Que voulez-vous dire ?

H. A. : C’est un fait, toute la population n’a pas accès de la même façon aux informations concernant la santé publique. Il y a notamment beaucoup d’inégalités sociales en lien avec l’alimentation. C’est presque de l’injustice. Je pense sincèrement que le gouvernement devrait vraiment prendre ce problème à bras-le-corps et déployer plus de moyens pour instaurer des actions de sensibilisation et améliorer la prévention à l’intention du grand public. Car, et c’est un autre constat de ma thèse, une alimentation saine et équilibrée, à savoir une alimentation qui privilégie les fruits et légumes, les légumineuses, les céréales complètes, a des effets bénéfiques sur la santé respiratoire et diminue le risque d’allergies et d’asthme par rapport à une alimentation basique trop riche en sel, en sucre et en graisse.

Quelle vision portez-vous sur le métier d’IDE aujourd’hui ?

H. A. : Depuis que j’ai commencé à travailler il y a presque sept ans, je suis témoin d’une dégradation constante des conditions de travail. Qu’il s’agisse de structures publiques ou privées, il faut faire avec les moyens du bord, et le turnover est très important. Les équipes fixes n’en peuvent plus de devoir former de nouvelles personnes tous les quatre matins. Elles sont épuisées. Pour ma part, je n’exerce ce métier qu’en tant que vacataire pendant le week-end et mes jours de repos.

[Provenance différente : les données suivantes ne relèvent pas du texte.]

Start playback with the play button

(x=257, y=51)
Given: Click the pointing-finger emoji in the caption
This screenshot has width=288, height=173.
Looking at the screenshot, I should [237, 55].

Comme ce n’est pas mon quotidien, je reste enthousiaste, stimulée et enjouée par les soins, les patients et leur prise en charge.

Vous sentez-vous plus chercheuse qu’IDE ?

H. A. : Force est de constater qu’aujourd’hui je consacre plus de temps à la recherche qu’aux soins infirmiers. Je viens en effet de décrocher un contrat de post-doctorante de trois ans grâce à la Fondation pour la recherche médicale (FRM) pour étudier les associations entre les expositions environnementales, l’alimentation et l’endométriose. Il existe déjà quelques études sur ce sujet, mais tout reste encore à faire. S’il fallait que je fasse un choix entre mes deux casquettes, je privilégierais la recherche, même si mon expertise paramédicale m’accompagne au quotidien. Par la recherche, j’ai le sentiment d’œuvrer à long terme pour développer la prévention de certaines pathologies. De quoi améliorer le quotidien d’un large éventail de personnes ! C’est peut-être un peu utopiste de ma part, mais c’est aussi cet aspect qui me plaît dans ce métier.

POURQUOI ELLE ?

À 28 ans, Hélène Amazouz a déjà fait une entrée remarquée dans la recherche en épidémiologie et est récompensée à trois reprises pour ses travaux sur les associations entre les expositions environnementales et la santé des enfants en milieu urbain. En 2022, l’Académie nationale de pharmacie, l’Académie nationale de médecine et la chancellerie des universités de Paris lui décernent un prix pour ses travaux sur « l’alimentation et santé respiratoire/allergies chez les enfants en milieu urbain ». Ainsi prouve-t-elle que la recherche est aussi un domaine où les infirmières peuvent exceller.

BIO EXPRESS

2016 Obtient le diplôme d’État d’infirmierà l’hôpital Saint-Louis, université Paris Diderot.

Depuis 2016 Vacations et intérims en soins infirmiers en hôpital dans la région parisienne.

2018 Master 2 Santé publique et risques environnementaux (75).

2021 Doctorat en santé publique spécialité épidémiologie (75).

2022 Prix commun de la chancellerie des universités de Paris, des Académies nationales de médecine et de pharmacie.

2022-2025 Post-doctorat au Centre de recherche en épidémiologie et santé des populations (CESP) de Villejuif (94).